### Aim of the exercise
Transcribe all of the rows below, keeping every character unchanged.

(Data items)
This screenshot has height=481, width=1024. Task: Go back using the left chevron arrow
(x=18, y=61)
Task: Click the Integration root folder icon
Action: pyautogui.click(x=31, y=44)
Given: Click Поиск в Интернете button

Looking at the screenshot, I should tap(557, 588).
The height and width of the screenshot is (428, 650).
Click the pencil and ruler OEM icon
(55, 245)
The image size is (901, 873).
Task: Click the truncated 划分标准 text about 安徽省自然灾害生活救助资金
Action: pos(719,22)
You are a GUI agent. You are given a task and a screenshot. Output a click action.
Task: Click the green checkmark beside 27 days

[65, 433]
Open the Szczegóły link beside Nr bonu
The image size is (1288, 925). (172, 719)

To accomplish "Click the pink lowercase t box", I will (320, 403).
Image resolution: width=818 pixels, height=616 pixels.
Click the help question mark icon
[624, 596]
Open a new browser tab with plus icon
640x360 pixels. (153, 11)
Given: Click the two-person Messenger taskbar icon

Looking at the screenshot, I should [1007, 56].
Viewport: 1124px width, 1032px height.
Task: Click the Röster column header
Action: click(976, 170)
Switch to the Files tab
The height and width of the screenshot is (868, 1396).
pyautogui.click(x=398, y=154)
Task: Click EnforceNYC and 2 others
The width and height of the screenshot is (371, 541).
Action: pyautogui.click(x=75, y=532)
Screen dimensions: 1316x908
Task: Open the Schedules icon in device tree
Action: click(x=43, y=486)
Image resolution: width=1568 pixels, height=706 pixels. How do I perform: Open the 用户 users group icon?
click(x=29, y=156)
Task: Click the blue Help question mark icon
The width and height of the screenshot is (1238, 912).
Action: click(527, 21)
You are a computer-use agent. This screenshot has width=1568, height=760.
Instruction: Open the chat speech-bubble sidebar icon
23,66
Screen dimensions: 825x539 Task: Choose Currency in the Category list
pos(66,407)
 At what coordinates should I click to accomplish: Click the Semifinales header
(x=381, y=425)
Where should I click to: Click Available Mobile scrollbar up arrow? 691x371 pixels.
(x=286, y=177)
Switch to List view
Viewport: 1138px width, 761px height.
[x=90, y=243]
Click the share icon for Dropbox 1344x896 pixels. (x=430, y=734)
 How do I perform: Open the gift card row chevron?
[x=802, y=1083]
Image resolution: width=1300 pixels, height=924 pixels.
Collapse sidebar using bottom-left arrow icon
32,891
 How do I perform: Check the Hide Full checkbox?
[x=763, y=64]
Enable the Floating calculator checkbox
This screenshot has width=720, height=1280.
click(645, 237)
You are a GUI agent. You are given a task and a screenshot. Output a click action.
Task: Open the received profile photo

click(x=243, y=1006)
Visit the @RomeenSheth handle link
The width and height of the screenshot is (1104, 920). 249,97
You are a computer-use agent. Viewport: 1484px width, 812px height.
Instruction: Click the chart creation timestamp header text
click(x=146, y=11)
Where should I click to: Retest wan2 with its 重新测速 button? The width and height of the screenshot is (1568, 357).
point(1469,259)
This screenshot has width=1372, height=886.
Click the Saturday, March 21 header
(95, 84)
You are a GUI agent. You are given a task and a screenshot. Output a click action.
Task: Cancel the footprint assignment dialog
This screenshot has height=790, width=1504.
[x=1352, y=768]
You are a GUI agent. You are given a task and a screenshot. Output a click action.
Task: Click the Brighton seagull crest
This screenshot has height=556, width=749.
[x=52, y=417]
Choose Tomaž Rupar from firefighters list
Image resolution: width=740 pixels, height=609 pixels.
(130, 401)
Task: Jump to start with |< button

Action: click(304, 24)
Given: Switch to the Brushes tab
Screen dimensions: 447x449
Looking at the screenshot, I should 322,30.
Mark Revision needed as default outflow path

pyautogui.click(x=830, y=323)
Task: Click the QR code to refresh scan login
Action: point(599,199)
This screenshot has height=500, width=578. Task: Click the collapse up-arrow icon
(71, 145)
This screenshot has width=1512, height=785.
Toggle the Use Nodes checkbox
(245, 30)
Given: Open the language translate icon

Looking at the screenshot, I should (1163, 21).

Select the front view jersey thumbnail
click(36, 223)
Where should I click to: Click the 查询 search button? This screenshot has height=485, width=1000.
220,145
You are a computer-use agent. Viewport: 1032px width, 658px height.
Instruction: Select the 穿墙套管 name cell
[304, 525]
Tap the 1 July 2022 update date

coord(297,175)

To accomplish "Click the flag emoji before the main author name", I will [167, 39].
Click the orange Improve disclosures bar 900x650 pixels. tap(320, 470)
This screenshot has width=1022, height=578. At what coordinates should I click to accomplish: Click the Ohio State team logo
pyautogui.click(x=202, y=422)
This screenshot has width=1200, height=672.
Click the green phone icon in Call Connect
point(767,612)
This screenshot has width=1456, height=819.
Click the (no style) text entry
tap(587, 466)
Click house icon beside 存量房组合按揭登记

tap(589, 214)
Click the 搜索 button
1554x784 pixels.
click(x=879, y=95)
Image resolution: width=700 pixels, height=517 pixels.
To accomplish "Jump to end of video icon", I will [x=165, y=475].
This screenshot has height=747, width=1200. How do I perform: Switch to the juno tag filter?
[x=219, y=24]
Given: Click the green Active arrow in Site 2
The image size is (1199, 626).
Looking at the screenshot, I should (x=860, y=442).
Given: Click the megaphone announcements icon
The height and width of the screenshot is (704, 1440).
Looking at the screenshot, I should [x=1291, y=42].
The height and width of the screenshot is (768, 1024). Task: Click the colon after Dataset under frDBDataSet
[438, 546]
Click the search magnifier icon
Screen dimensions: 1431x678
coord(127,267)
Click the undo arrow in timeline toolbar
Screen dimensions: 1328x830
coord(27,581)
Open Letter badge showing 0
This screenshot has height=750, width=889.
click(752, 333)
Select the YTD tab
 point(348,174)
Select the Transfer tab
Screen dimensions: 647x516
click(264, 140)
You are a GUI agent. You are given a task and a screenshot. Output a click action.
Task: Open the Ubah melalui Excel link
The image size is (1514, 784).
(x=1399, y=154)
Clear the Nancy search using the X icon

### Expected answer
This screenshot has height=481, width=1024. Task: Go back using the left chevron arrow
(x=18, y=61)
Task: Click the Integration root folder icon
Action: pyautogui.click(x=31, y=44)
Given: Click Поиск в Интернете button

Looking at the screenshot, I should tap(557, 588).
The height and width of the screenshot is (428, 650).
Click the pencil and ruler OEM icon
(55, 245)
The image size is (901, 873).
Task: Click the truncated 划分标准 text about 安徽省自然灾害生活救助资金
Action: pos(719,22)
You are a GUI agent. You are given a task and a screenshot. Output a click action.
Task: Click the green checkmark beside 27 days

[65, 433]
Open the Szczegóły link beside Nr bonu
The image size is (1288, 925). (172, 719)

To accomplish "Click the pink lowercase t box", I will (320, 403).
Image resolution: width=818 pixels, height=616 pixels.
Click the help question mark icon
[624, 596]
Open a new browser tab with plus icon
640x360 pixels. (153, 11)
Given: Click the two-person Messenger taskbar icon

Looking at the screenshot, I should [1007, 56].
Viewport: 1124px width, 1032px height.
Task: Click the Röster column header
Action: click(976, 170)
Switch to the Files tab
The height and width of the screenshot is (868, 1396).
pyautogui.click(x=398, y=154)
Task: Click EnforceNYC and 2 others
The width and height of the screenshot is (371, 541).
Action: pyautogui.click(x=75, y=532)
Screen dimensions: 1316x908
Task: Open the Schedules icon in device tree
Action: click(x=43, y=486)
Image resolution: width=1568 pixels, height=706 pixels. How do I perform: Open the 用户 users group icon?
click(x=29, y=156)
Task: Click the blue Help question mark icon
The width and height of the screenshot is (1238, 912).
Action: click(527, 21)
You are a computer-use agent. This screenshot has width=1568, height=760.
Instruction: Open the chat speech-bubble sidebar icon
23,66
Screen dimensions: 825x539 Task: Choose Currency in the Category list
pos(66,407)
 At what coordinates should I click to accomplish: Click the Semifinales header
(x=381, y=425)
Where should I click to: Click Available Mobile scrollbar up arrow? 691x371 pixels.
(x=286, y=177)
Switch to List view
Viewport: 1138px width, 761px height.
[x=90, y=243]
Click the share icon for Dropbox 1344x896 pixels. (x=430, y=734)
 How do I perform: Open the gift card row chevron?
[x=802, y=1083]
Image resolution: width=1300 pixels, height=924 pixels.
Collapse sidebar using bottom-left arrow icon
32,891
 How do I perform: Check the Hide Full checkbox?
[x=763, y=64]
Enable the Floating calculator checkbox
This screenshot has width=720, height=1280.
click(645, 237)
You are a GUI agent. You are given a task and a screenshot. Output a click action.
Task: Open the received profile photo

click(x=243, y=1006)
Visit the @RomeenSheth handle link
The width and height of the screenshot is (1104, 920). 249,97
You are a computer-use agent. Viewport: 1484px width, 812px height.
Instruction: Click the chart creation timestamp header text
click(x=146, y=11)
Where should I click to: Retest wan2 with its 重新测速 button? The width and height of the screenshot is (1568, 357).
point(1469,259)
This screenshot has width=1372, height=886.
Click the Saturday, March 21 header
(95, 84)
You are a GUI agent. You are given a task and a screenshot. Output a click action.
Task: Cancel the footprint assignment dialog
This screenshot has height=790, width=1504.
[x=1352, y=768]
You are a GUI agent. You are given a task and a screenshot. Output a click action.
Task: Click the Brighton seagull crest
This screenshot has height=556, width=749.
[x=52, y=417]
Choose Tomaž Rupar from firefighters list
Image resolution: width=740 pixels, height=609 pixels.
(130, 401)
Task: Jump to start with |< button

Action: click(304, 24)
Given: Switch to the Brushes tab
Screen dimensions: 447x449
Looking at the screenshot, I should 322,30.
Mark Revision needed as default outflow path

pyautogui.click(x=830, y=323)
Task: Click the QR code to refresh scan login
Action: point(599,199)
This screenshot has height=500, width=578. Task: Click the collapse up-arrow icon
(71, 145)
This screenshot has width=1512, height=785.
Toggle the Use Nodes checkbox
(245, 30)
Given: Open the language translate icon

Looking at the screenshot, I should (1163, 21).

Select the front view jersey thumbnail
click(36, 223)
Where should I click to: Click the 查询 search button? This screenshot has height=485, width=1000.
220,145
You are a computer-use agent. Viewport: 1032px width, 658px height.
Instruction: Select the 穿墙套管 name cell
[304, 525]
Tap the 1 July 2022 update date

coord(297,175)

To accomplish "Click the flag emoji before the main author name", I will [167, 39].
Click the orange Improve disclosures bar 900x650 pixels. tap(320, 470)
This screenshot has width=1022, height=578. At what coordinates should I click to accomplish: Click the Ohio State team logo
pyautogui.click(x=202, y=422)
This screenshot has width=1200, height=672.
Click the green phone icon in Call Connect
point(767,612)
This screenshot has width=1456, height=819.
Click the (no style) text entry
tap(587, 466)
Click house icon beside 存量房组合按揭登记

tap(589, 214)
Click the 搜索 button
1554x784 pixels.
click(x=879, y=95)
Image resolution: width=700 pixels, height=517 pixels.
To accomplish "Jump to end of video icon", I will [x=165, y=475].
This screenshot has height=747, width=1200. How do I perform: Switch to the juno tag filter?
[x=219, y=24]
Given: Click the green Active arrow in Site 2
The image size is (1199, 626).
Looking at the screenshot, I should (x=860, y=442).
Given: Click the megaphone announcements icon
The height and width of the screenshot is (704, 1440).
Looking at the screenshot, I should [x=1291, y=42].
The height and width of the screenshot is (768, 1024). Task: Click the colon after Dataset under frDBDataSet
[438, 546]
Click the search magnifier icon
Screen dimensions: 1431x678
coord(127,267)
Click the undo arrow in timeline toolbar
Screen dimensions: 1328x830
coord(27,581)
Open Letter badge showing 0
This screenshot has height=750, width=889.
click(752, 333)
Select the YTD tab
 point(348,174)
Select the Transfer tab
Screen dimensions: 647x516
click(264, 140)
You are a GUI agent. You are given a task and a screenshot. Output a click action.
Task: Open the Ubah melalui Excel link
The image size is (1514, 784).
(x=1399, y=154)
Clear the Nancy search using the X icon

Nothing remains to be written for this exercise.